SXSW 2019: ADOPT A HIGHWAY is a Soulful Condemnation of the Justice System

Logan Marshall Green makes an auspicious directorial debut aided by the ever-impressive Ethan Hawke

Time changes. It changes people, communities, even societies. Sometimes that change comes too slowly for some people. Such is the case for Russell Earl Millings, a victim of the harsh ‘three strikes’ style system that caught up many minor offenders in the ‘90s, subjecting them to harsh penalties for cumulative minor infractions. It failed as a deterrent, and only succeeded in destroying the lives of many people you’d hesitate to call criminals. Adopt a Highway is not a film preoccupied with delving into that flawed system, but exploring the aftermath in terms of one individual. Russell Earl Millings is a man out of time, having to reintegrate to a modern world he doesn’t recognize after serving 21 years in prison for possessing an ounce of marijuana. He finds employment cleaning pots in a burger joint, a public transport ride away from his room in a crappy motel where after a long shift he eats his burger and condiment packets while watching trashy TV. And repeat. It’s a cycle his parole officer deems necessary, having to prove himself one again as if serving his time and getting out of prison wasn’t enough. Millings lives in fear of putting a step wrong and ending up back behind bars, unaware that his happening across a baby in a dumpster one evening will set in motion a series of events that breaks him out of this tragic cycle.

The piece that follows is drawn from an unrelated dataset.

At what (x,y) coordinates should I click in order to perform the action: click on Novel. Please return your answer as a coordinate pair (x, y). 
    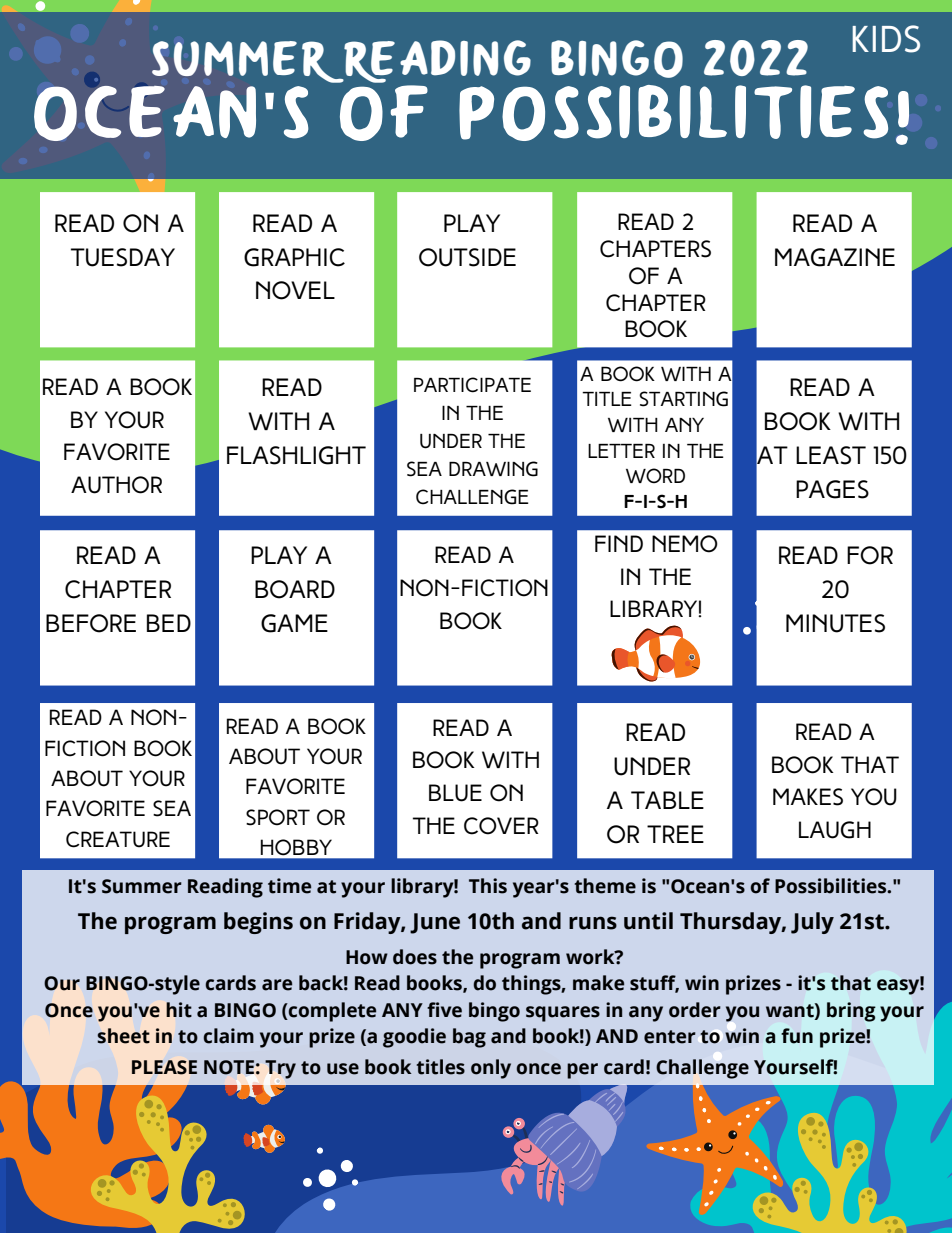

The rather poetic inspiration for the title is a little buried in the opening credits sequence. Paper clippings allude to the charitable work Millings undertook as a youth. He’s a decent man whose life has become defined by the little mistakes he has made, the failure to turn over this baby to the authorities being the latest. Unsurprisingly, the prospect of calling the police terrifies him; for him it’s an opportunity to foster a bond with someone, a man desperate to make a connection in this alien world. It’s a theme that persists throughout. People having paid the price with incarceration are often incorrectly prepared to return to society. In a way, it feels like a superfluous element, Hawke’s awkward return to the outside world already being of enough interest, but for the movie as a whole the baby on board segment does provide some tender and comedic moments, before revealing itself as the catalyst to push Millings onward on a slow and soulful journey as he tries to find direction and a connection.

Marshall Green is indeed blessed to have cinematic stalwart Ethan Hawke in the lead role. Even by his impressive standards, this is a remarkable turn. He instills Millings with a childish innocence juxtaposed against the features of a weathered man. Withdrawn and socially awkward, it speaks to a sadness and a lingering effect of his incarceration. So subdued and befuddled from the start, it makes his small facial inflections matter all the more impactful, from the simple joy of a day at the beach, reading to baby Ella, to the stung response on his face when an internet café employee blithely comments that “marijuana is pretty much legal now.” To Hawke’s credit that there are hints of ambiguity, you empathize and feel the dejection and frustration. Will he stay the course or “slide back”? What has twenty years in jail done to this man, and what might the fear of returning behind bars drive him to? This lack of predictability is a strong asset, and the film walks a line between comedy and tragedy well. The film gains texture from its various supporting characters such as Jorge Diaz as an internet cafe employee, Loni Love delights as a grocery store employee, or Elaine Hendrix as a gregarious road trip companion who sets in motion a cringe-worthy but rather sweet moment of courtship. Savannah and Everly Sucher are also adorable highlights as baby Ella. But this movies rests entirely on Ethan Hawke’s shoulders, and he delivers in every way.

Adopt a Highway is an auspicious directorial debut for Logan Marshall Green (Upgrade, The Invitation), who also penned the feature. Well composed, moody shots add to a soulful tone, aided by a standout score from Jason Isbell, when it’s not slathered over scenes too liberally. While it’s admirable to shine a light on such matters, an individual as well as the flawed structure of the criminal justice system in this country, there are demographics far more crippled than a young white man from a well-off family. Granted, seeing how the life of a young white man can be taken apart this way, you can only imagine how much worse it could be for a person of color. But it is a legitimate question as to whether this was the right story for this moment in time when certain demographics are being destroyed by the justice system — stories with more urgency than this. This issue is also compounded by an ending which neatly offers Millings a path to a better life. Granted, the lingering trauma and reshaping of this man’s psyche remains, but if the story was a little rougher around the edges, it might be more compelling in itself than because of the efforts of its lead. Still, the film takes an admirably indirect path to its goals, brimming with texture and empathy. Adopt a Highway is a soulful condemnation of the justice system which even at 78 minutes does seem to ramble a little, especially in the final act. It’s a film that often feels like it’s finding its way as it goes along, which is fitting seeing as that’s the journey Millings is on too.